The lost three decades are a forceful reminder that the wholesale systemic transformation of the world’s economies is long overdue, and that further delays will inflict horrendous damage and that they will cost immeasurably more than immediate mitigation and adaptation action. This is not an environmental issue, but a massive global political challenge. Time is of the essence, and nature does not negotiate. Having wasted three decades, the urgency of the situation is becoming clearer, but not yet, I fear, clear enough. We are still in a Catch-22 situation: What is ecologically required, is politically not feasible, and what is politically feasible is ecologically insufficient.
Going forward, countries will have to choose – actively or by default – between three options, or, more precisely, between a mix of the following three options:
- Mitigation, which means reducing the damage;
- Adaptation, which means learning to live with the damage;
- Suffering.

MATERIAL PROVIDED:
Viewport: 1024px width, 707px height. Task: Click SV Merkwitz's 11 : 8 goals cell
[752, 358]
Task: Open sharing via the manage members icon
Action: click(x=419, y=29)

EXERCISE REQUIREMENTS:
Pick up the passage on the three lost decades and the choice between mitigation, adaptation and suffering, and continue it from its final line.

SOLVED EXERCISE:
The important, and still wide open, question concerns the mix of the three. The longer decisive mitigation and adaptation measures are delayed, the more suffering will result, and the higher the inevitable costs will be. Decisions not taken today, means that future ones will have to be taken under time pressure and in crisis conditions, possibly involving armed conflict. Today’s current casual procrastination – it has been called predatory delay – will strike future generations, even future governments, as reckless. COP26 has once again starkly highlighted the challenges and what needs to happen to address them.
Franz Baumann war bis zu seiner Pensionierung Ende 2015 Beigeordneter Generalsekretär sowie Sonderberater für Umweltfragen und Friedensmissionen bei den UN. Seit 2017 ist er Gastprofessor an der New York University.
1 “Pathways limiting global warming to 1.5°C with no or limited overshoot would require rapid and far-reaching transitions in energy, land, urban and infrastructure (including transport and buildings), and industrial systems (high confidence). These systems transitions are unprecedented in terms of scale, but not necessarily in terms of speed, and imply deep emissions reductions in all sectors, a wide portfolio of mitigation options and a significant upscaling of investments in those options (medium confidence).”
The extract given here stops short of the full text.